Sarah, from Cornwall in the United Kingdom, underwent multiple treatments after her 2019 diagnosis. AML affects approximately 100 children and young adults annually in the U.K. Her initial recovery, especially following a bone marrow transplant from her brother David, showed promise. However, the cancer continuously returned, each time diminishing her chances of survival.

“She needed immediate chemotherapy due to her critical blood results. We thought we were returning to normalcy after six months of treatment in Bristol. But by February 2020, the leukemia had returned,” explains Marica, a staff nurse in Cornwall.

Sarah’s battle led her to the pioneering cord blood stem cell transplant at Royal Manchester Children’s Hospital (RMCH). Understanding the gravity of her daughter’s condition, Marica consented to this experimental treatment, knowing it might be Sarah’s only remaining option.

Despite the odds, Sarah’s resilience shone through.

“Sarah has been through so much over the last few years, but she has been so brave.
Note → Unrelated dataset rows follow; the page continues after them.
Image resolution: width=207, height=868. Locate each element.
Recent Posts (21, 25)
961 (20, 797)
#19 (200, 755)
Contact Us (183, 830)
She has been my rock and she is such a cheerful, determined girl who loves school and playing with her friends,” Marica adds. “As a result of this research, Sarah is now fully enjoying life. She is my inspiration, and this treatment has given us all our lives back.”
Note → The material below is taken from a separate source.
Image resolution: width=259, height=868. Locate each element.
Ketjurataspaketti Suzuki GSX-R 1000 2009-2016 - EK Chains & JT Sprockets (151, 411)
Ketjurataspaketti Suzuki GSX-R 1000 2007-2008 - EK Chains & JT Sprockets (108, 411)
Sarah after her transplant on the GRANS study
Sarah after her transplant on the GRANS study at RMCH, March 2022. (Credit: SWNS)

The team at RMCH discovered that children who had a cord blood transplant, after chemotherapy didn’t work, were nearly five times more likely to be free from both the disease and GVHD (graft versus host disease — common transplant complication) than those who had different types of stem cell transplants.

“Our research shows remarkable results. Cord blood, rich in stem cells, when combined with white blood cell transfusions, helps in rapid immune recovery and effectively combats such aggressive cancers,” says Professor Rob Wynn, Director of the Paediatric Bone Marrow Transplant Programme at RMCH and a key figure in Sarah’s treatment.

“Children in our study received seven white blood cell transfusions around their transplant. Sarah’s life was saved by this method. Our findings, published in Blood Advances, demonstrate that cord blood cells are crucial in treating hard-to-treat blood cancers. Sarah is one of five children in our trial who are now alive and in remission, a testament to this treatment’s effectiveness. Without this clinical trial, their survival would have been highly unlikely.”

The initial results of the study are published in the British Journal of Haematology.

South West News Service writer Douglas Whitbread contributed to this report.